I cinque episodi che compongono l'intera opera-video conducono,tra l'altro, a quei paesi del mondo che spingono i propri figli lontano, accompagnati unicamente dalle loro solitudini, con angosciose vicende da rivelare che per taluni aspetti sembrano addirittura mistiche, per giunta aggravate da tanti sforzi senza frutti, che però sono lo specchio della vera fatica di esistere.
L'artista, con una straordinaria ricchezza di immagini, offre un affresco della sua terra con riferimento all'immediato dopo guerra, ovvero quando l'isola era “ il luogo simbolo “ del sottosviluppo meridionale d' Italia, condizione peraltro a lungo mantenuta, e che ora Lidia Tropea ci restituisce attraverso il filtro dell'arte.
Questa giovane autrice riesce a cogliere gli aspetti più veri dei singoli personaggi facendo percepire allo spettatore il senso dell'essere di ognuno di loro immersi in un mondo polverizzato.
Il contenuto veristico rende preziosa quest'opera di video arte, di cui è interessante anche lo studio minuzioso dei particolari risalenti al periodo di riferimento, come i costumi, gli oggetti, e i luoghi scelti per le riprese, che bene rappresentano il paesaggio alle falde dell'Etna fino al mare, peraltro vivacizzato dalla presenza in scena di splendidi animali: asini in branco, caprette, cani e pesci.
I protagonisti dei singoli episodi sono ragazzi siciliani che. insieme, compongono un'armonia unica, per certi versi incantevole e tipica di quella pregevole condizione umana che ricorda il verghiano “ ciclo dei vinti “ e la solidarietà che lega i poveri tra loro, uniti dall' ineluttabile vita fatta di stenti.

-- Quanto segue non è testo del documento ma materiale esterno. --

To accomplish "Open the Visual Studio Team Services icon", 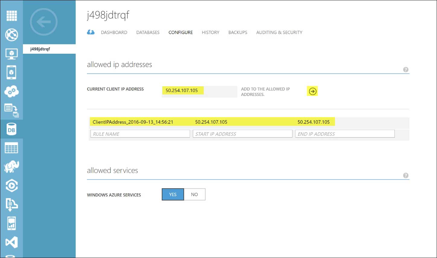I will (11, 242).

L'ultimo episodio è particolarmente intenso. Si tratta di un abbraccio tra una madre e il proprio figliolo adolescente. Il ragazzo è nell'età in cui inizia a maturare l'idea di dover prima o poi partire e la madre preavvertendo il distacco, gli manifesta ancor più intensamente il proprio amore tormentato che le viene ricambiato con altrettanto attaccamento e tenerezza.
Questa parte del lavoro simboleggia la straziante verità di tanti siciliani che per costrizione abbandonano la loro santa madre terra alla ricerca di un futuro migliore.
Il lavoro è attualissimo, per taluni aspetti sembra costruito quasi cinematograficamente pur se il rigore applicato nella stesura del progetto è finalizzato essenzialmente per le attrezzature digitali
che l'artista usa con abilità. Infatti le sue produzioni video, in alta definizione, sorprendono per la consapevolezza del pensiero estetico fornito in modo pulito ed asciutto, senza inutili fronzoli effettistici. Il procedimento di realizzazione punta sulla qualità rarefatta e densa del fare arte in video in modo comunque mai scontato e costantemente in evoluzione, permettendo così “ la provocazione e dilatazione “ del pensiero che costituisce un difficile obiettivo per chi si occupa di
“ FARE “ arte in generale ed in particolare quella digitale."